The people your kids spend time with will have a big influence on them. It’s important to teach them what to look for. These are principals I think are essential. Choose your friends wisely. Choose them for the sake of friendship. It seems like such an obvious statement, but my parents used to say it to us all the time. Don’t choose friends because they are popular, or because they are good-looking, or because they are rich or athletic. Choose your friends wisely because you enjoy them and because they are good people.
Remember, friendship runs in two ways. Too often, we evaluate a friendship based on the way it benefits us. But lasting friendships are formed when we can cause those benefits to flow toward someone else. So here is a question for you, what benefits do you bring to your friendships? We seem so quick to categorize others, so quick to determine people’s worth based on what they can do for us, what they drive or wear, or what their occupation is. Choose your friends for the sake of friendship – their friendship to you, and more importantly, your friendship to them. Here are 3 things to teach kids about choosing friends.
1. Choose Friends Who Exhibit Good Character
Choose your friends based on their values, not their status in society. Within our extended family, I had a number of uncles who worked very different jobs. One was a high-ranking member of law enforcement, another was an autoworker, and another was a baker. It never occurred to me that these positions might carry value; to me, each of them was my uncle –they all loved me and looked out for me, and I cared for them all. Their value, for me and others who knew them, was not determined by their job titles but by the men they were twenty-four hours a day, whether working at their jobs, or hanging out at home, or doing something else in their communities.

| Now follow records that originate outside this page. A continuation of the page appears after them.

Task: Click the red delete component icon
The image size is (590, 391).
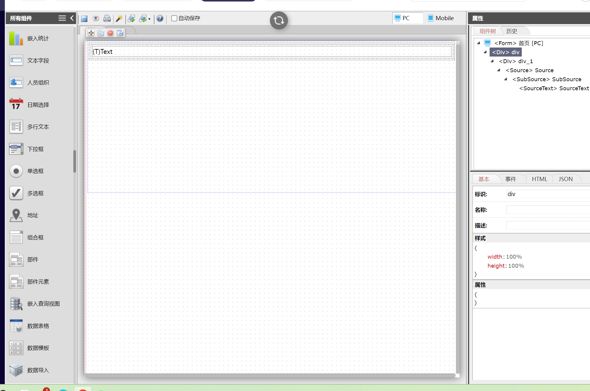Action: (x=110, y=33)
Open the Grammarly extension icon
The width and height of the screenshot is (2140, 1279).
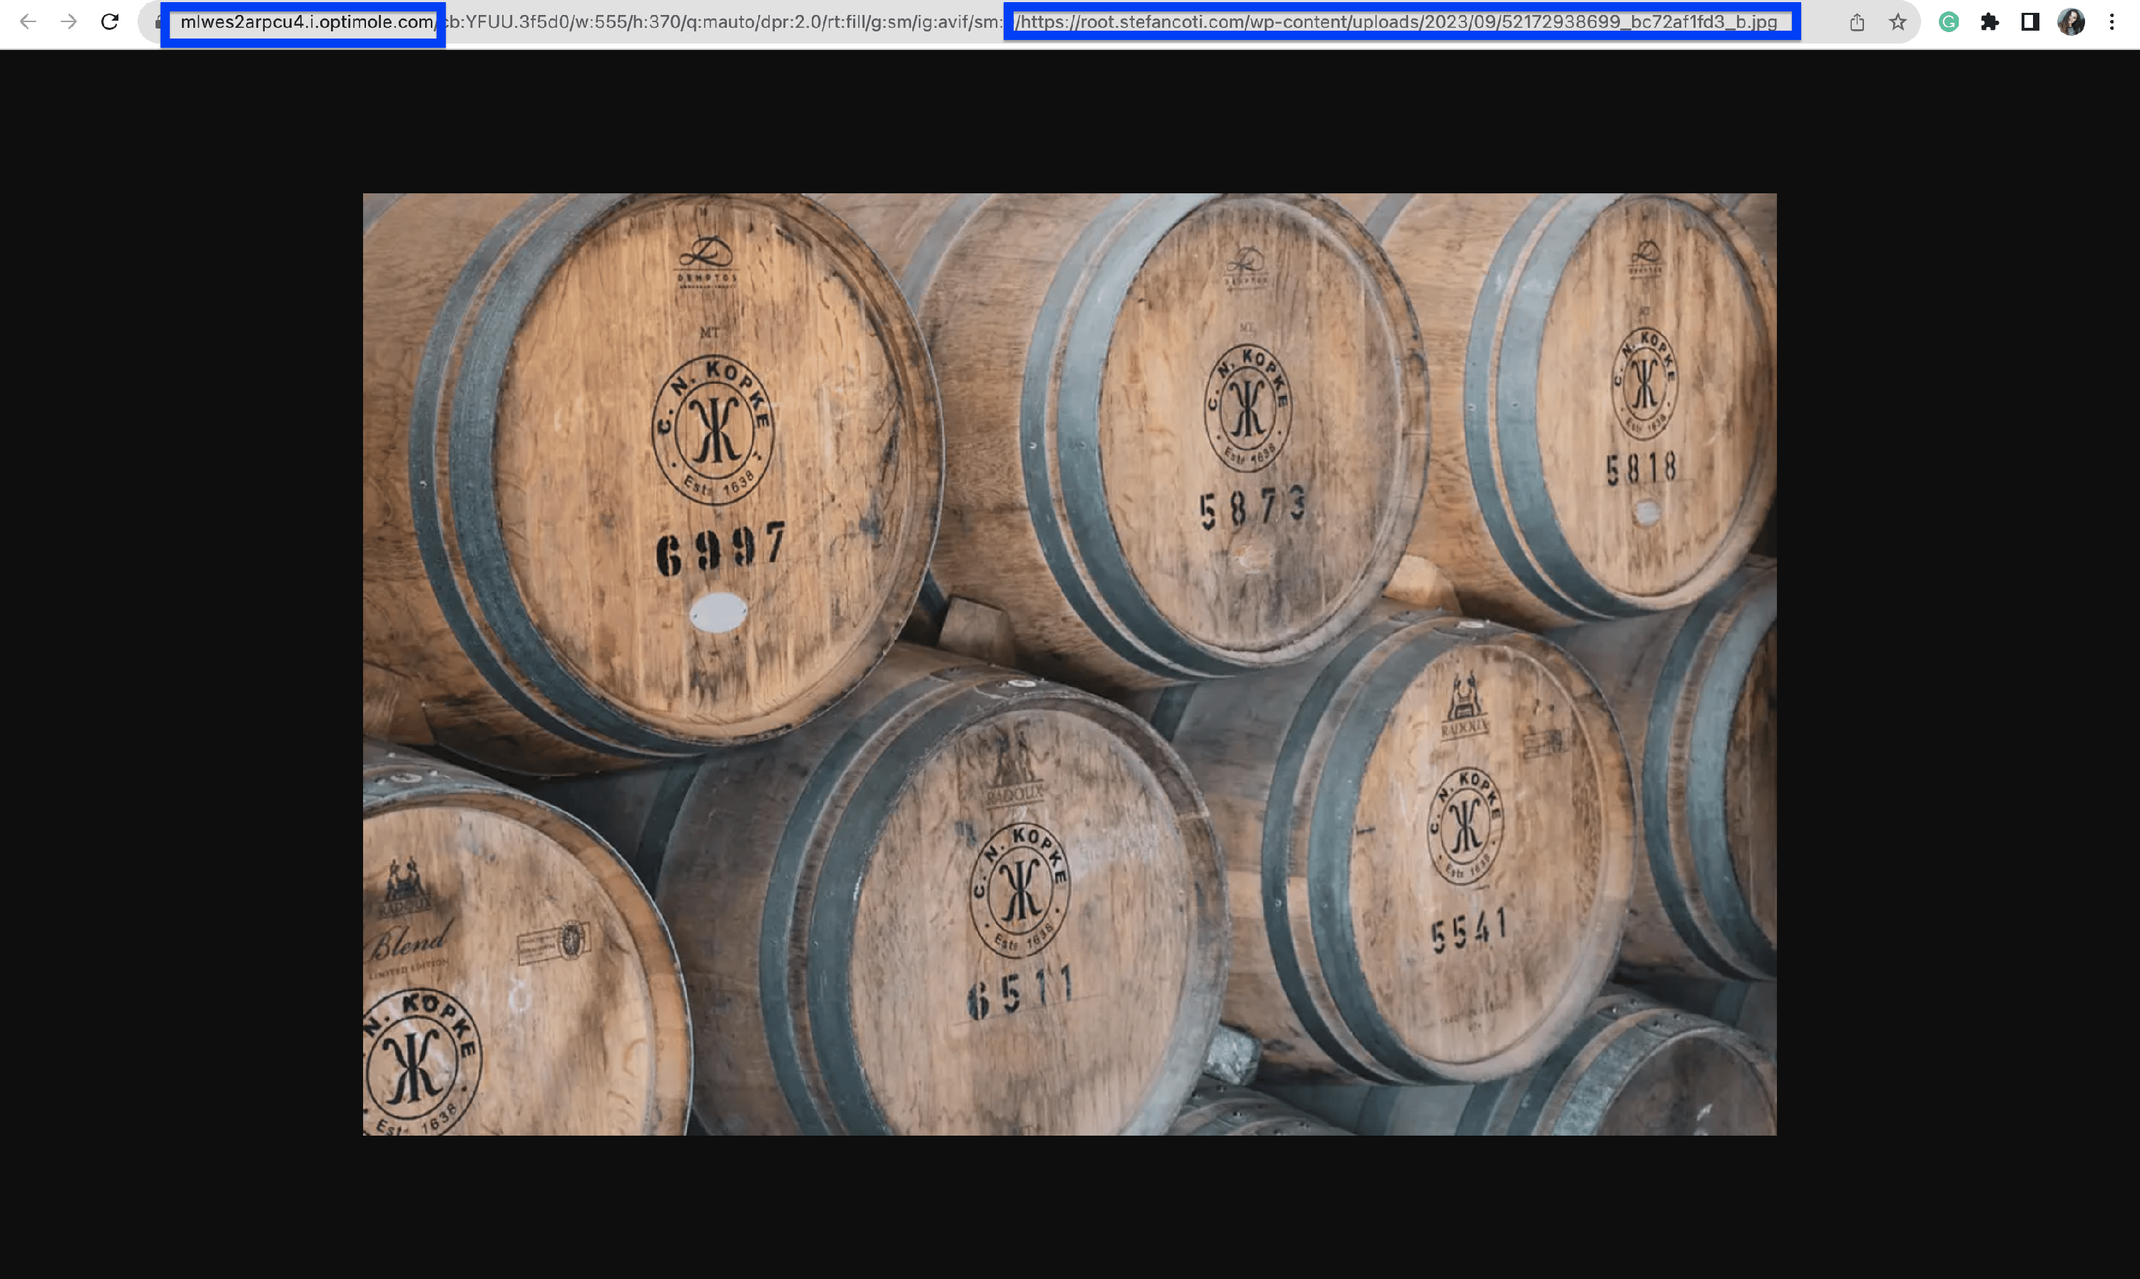tap(1949, 22)
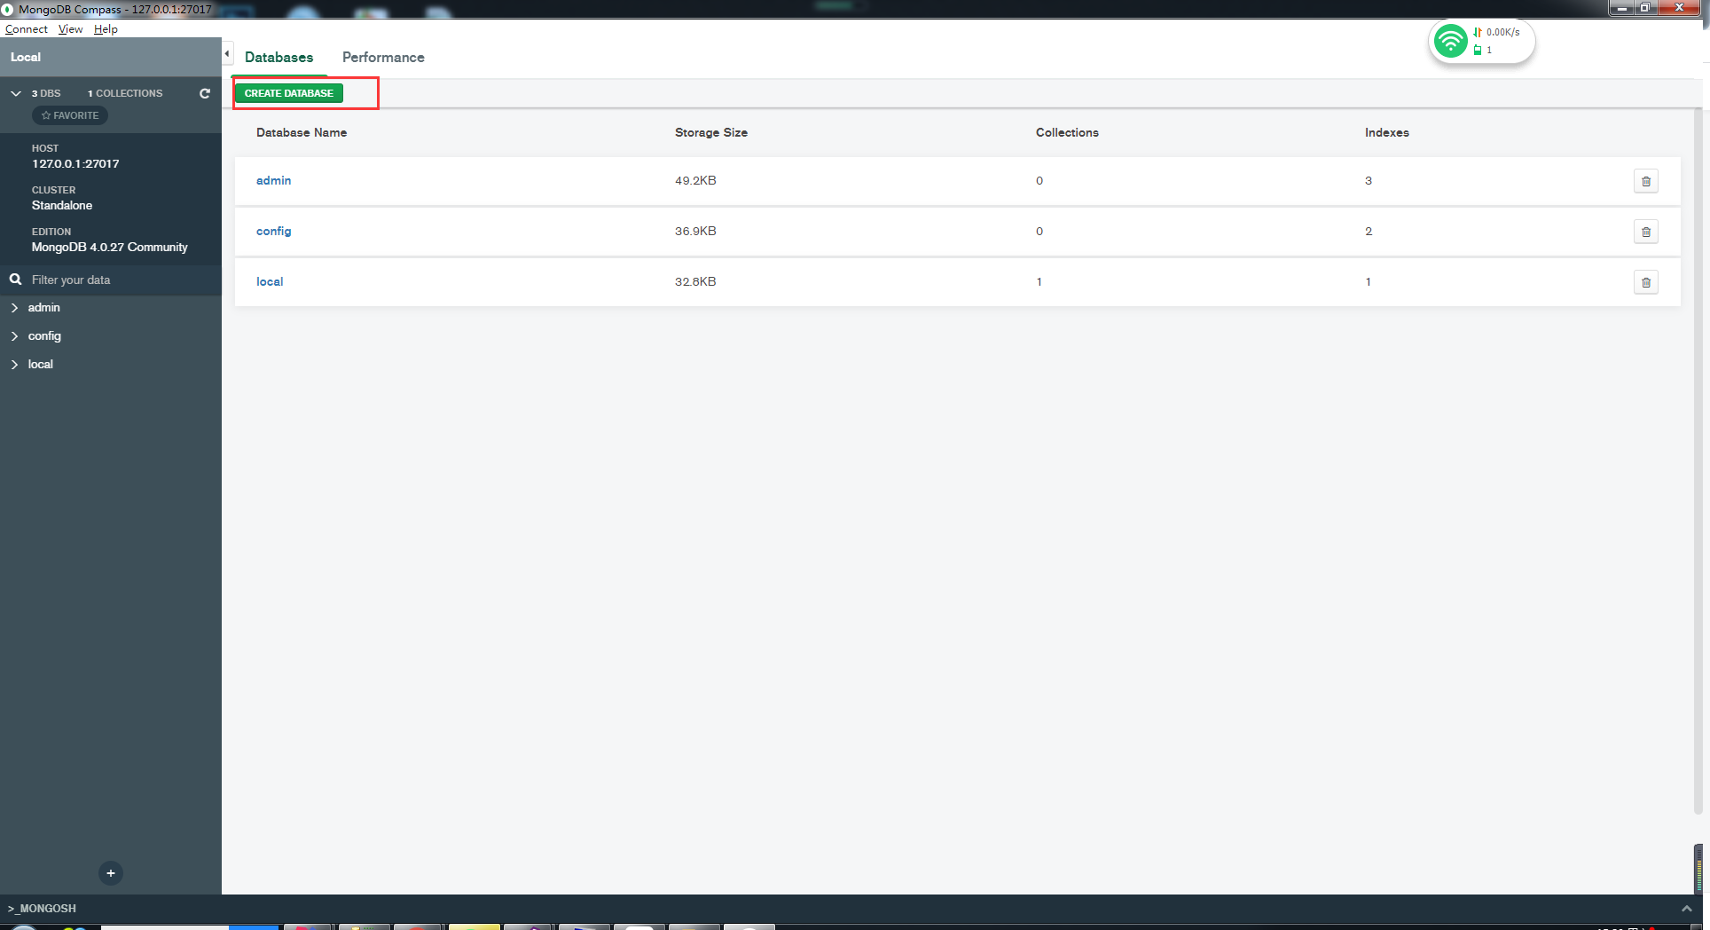The image size is (1710, 930).
Task: Collapse the 3 DBS section chevron
Action: click(x=15, y=93)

2. Choose Friends Who Are Dependable
Choose friends who will stand by and guide you when you need it. Friends who put your interests before their own. Number one on my list of those friends is my bride of more years than she might care to remember – Lauren. Hers has been a voice of encouragement, love, character, and godly wisdom for well beyond the years of our marriage. In fact, that is one of the things that attracted me to her. Her voice has always carried messages of importance, pointing me toward what is right and what is in my best interest. Those messages have shaped my character amid the lure and glamour of a world that is constantly trying to make me detour from the path that God has set before me. (Just like you, your wife needs to be careful in choosing her friends as well.)
3. Choose Friends Who Give Wise Counsel
There are other voices of wisdom in my life as well, friends whose counsel I often seek before making the really important decisions of my life. People who see the same direction for my life that I see- God’s direction. I also have friends who will correct and admonish me when it’s necessary. Too many of us listen to the voices of the crowd, even when we know better. Often, we do this simply because there are many voices and they are the loudest: the voices of ambition, power, wealth, revenge, greed, pleasure, self-centeredness, and appeasement. But even while all these voices bombard us, we need to learn to listen to the quiet voices consistently speaking the truth. Those voices come from our wives or our parents or our close friends, those people who have been with us in the valleys and on the mountaintops of our journeys.